The link target should point to the index entry for that word. This way, clicking the word in the text will take you to the right place in the index. And clicking the page reference in the index will take you to the word in the text.

Here’s an example of the link in the text:

Late that night, [Bob](reference-index.html#bob-1){:.indexed #bob-1} realised the key was in his pocket.

And then when Bob appears later in the book:

Eventually, [Bob](reference-index.html#bob-2){:.indexed #bob-2} called her to confess.

Note that the ID must be unique for every instance of Bob.

How to create the index list

Then in the index itself, you create a list of entries. After each entry, you add links to each instance of that entry you’ve tagged in the text. And you give each link the ID that you’ve pointed to in your tagged word’s link target.

Tech tip: To make it easy for us to manage, we use the same ID for the tagged word and the index entry. You don’t have to us the same ID. For instance, your tagged-word’s ID might be #text-bob-1 and your index entry’s link #index-bob-1. If like us you use the same ID in both cases, remember that your index must be in a separate file from your text, since IDs must be unique within each file.

Here is what your markdown for the index might look like.

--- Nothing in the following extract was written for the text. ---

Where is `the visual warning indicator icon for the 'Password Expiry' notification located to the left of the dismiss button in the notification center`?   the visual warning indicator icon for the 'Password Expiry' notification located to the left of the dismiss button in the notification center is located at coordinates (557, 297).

Here we’ve included examples of sub-entries, and the tag to use for the entire list to style it as an index: {:.reference-index}.

* Alice
[1](1.html#alice-1){:#alice-1}
[2](3.html#alice-2){:#alice-2}
* Bob
[1](1.html#bob-1)
[2](9.html#bob-2)
* key
[1](4.html#key-1)
    - private
    [1](4.html#key-private-1)
    - public
    [1](4.html#key-public-1)
{:.reference-index}

In this example, we’ve used numbers as the link text. On screen, these will stay numbers, e.g.:

Alice 1, 2

The stylesheet will add the commas between entries (so you could globally replace with semicolons or otherwise). In print output (using PrinceXML), the stylesheet will replace those numbers with page references.